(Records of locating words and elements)
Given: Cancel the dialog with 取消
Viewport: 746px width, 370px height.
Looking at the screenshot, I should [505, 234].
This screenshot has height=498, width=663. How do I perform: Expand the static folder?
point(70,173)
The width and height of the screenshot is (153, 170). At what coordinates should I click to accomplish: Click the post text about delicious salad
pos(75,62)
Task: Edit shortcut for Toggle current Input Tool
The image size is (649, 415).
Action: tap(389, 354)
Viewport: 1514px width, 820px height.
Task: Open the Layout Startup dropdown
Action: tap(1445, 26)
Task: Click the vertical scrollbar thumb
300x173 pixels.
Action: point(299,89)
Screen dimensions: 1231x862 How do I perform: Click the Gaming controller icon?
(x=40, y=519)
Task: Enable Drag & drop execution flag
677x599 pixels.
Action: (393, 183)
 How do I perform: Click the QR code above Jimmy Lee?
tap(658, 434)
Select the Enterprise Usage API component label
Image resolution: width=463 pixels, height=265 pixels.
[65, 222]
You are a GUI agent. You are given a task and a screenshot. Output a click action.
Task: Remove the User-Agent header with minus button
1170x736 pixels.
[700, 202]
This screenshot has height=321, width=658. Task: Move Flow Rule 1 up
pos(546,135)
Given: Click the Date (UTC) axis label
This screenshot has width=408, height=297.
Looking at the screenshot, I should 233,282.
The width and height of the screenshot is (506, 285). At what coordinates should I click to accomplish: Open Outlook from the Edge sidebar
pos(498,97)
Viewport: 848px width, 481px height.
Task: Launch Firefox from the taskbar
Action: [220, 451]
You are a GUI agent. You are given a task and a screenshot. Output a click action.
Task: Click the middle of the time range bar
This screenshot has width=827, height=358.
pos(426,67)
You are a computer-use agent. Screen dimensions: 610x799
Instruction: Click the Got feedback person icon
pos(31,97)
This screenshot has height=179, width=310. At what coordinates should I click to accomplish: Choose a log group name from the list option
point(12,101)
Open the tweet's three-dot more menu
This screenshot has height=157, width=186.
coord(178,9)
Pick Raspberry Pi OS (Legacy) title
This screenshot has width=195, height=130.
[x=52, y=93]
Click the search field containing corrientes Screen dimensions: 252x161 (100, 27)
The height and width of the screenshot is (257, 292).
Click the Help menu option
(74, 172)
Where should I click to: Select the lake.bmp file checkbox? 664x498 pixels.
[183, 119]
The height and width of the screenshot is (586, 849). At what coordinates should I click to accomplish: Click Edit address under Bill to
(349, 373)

▸ WHAT TO PRODUCE: Copy every entry above word for word, from the first line to the last, and change nothing.

▸ CORRECT ANSWER:
Given: Cancel the dialog with 取消
Viewport: 746px width, 370px height.
Looking at the screenshot, I should [505, 234].
This screenshot has height=498, width=663. How do I perform: Expand the static folder?
point(70,173)
The width and height of the screenshot is (153, 170). At what coordinates should I click to accomplish: Click the post text about delicious salad
pos(75,62)
Task: Edit shortcut for Toggle current Input Tool
The image size is (649, 415).
Action: tap(389, 354)
Viewport: 1514px width, 820px height.
Task: Open the Layout Startup dropdown
Action: tap(1445, 26)
Task: Click the vertical scrollbar thumb
300x173 pixels.
Action: point(299,89)
Screen dimensions: 1231x862 How do I perform: Click the Gaming controller icon?
(x=40, y=519)
Task: Enable Drag & drop execution flag
677x599 pixels.
Action: (393, 183)
 How do I perform: Click the QR code above Jimmy Lee?
tap(658, 434)
Select the Enterprise Usage API component label
Image resolution: width=463 pixels, height=265 pixels.
[65, 222]
You are a GUI agent. You are given a task and a screenshot. Output a click action.
Task: Remove the User-Agent header with minus button
1170x736 pixels.
[700, 202]
This screenshot has height=321, width=658. Task: Move Flow Rule 1 up
pos(546,135)
Given: Click the Date (UTC) axis label
This screenshot has width=408, height=297.
Looking at the screenshot, I should 233,282.
The width and height of the screenshot is (506, 285). At what coordinates should I click to accomplish: Open Outlook from the Edge sidebar
pos(498,97)
Viewport: 848px width, 481px height.
Task: Launch Firefox from the taskbar
Action: [220, 451]
You are a GUI agent. You are given a task and a screenshot. Output a click action.
Task: Click the middle of the time range bar
This screenshot has width=827, height=358.
pos(426,67)
You are a computer-use agent. Screen dimensions: 610x799
Instruction: Click the Got feedback person icon
pos(31,97)
This screenshot has height=179, width=310. At what coordinates should I click to accomplish: Choose a log group name from the list option
point(12,101)
Open the tweet's three-dot more menu
This screenshot has height=157, width=186.
coord(178,9)
Pick Raspberry Pi OS (Legacy) title
This screenshot has width=195, height=130.
[x=52, y=93]
Click the search field containing corrientes Screen dimensions: 252x161 (100, 27)
The height and width of the screenshot is (257, 292).
Click the Help menu option
(74, 172)
Where should I click to: Select the lake.bmp file checkbox? 664x498 pixels.
[183, 119]
The height and width of the screenshot is (586, 849). At what coordinates should I click to accomplish: Click Edit address under Bill to
(349, 373)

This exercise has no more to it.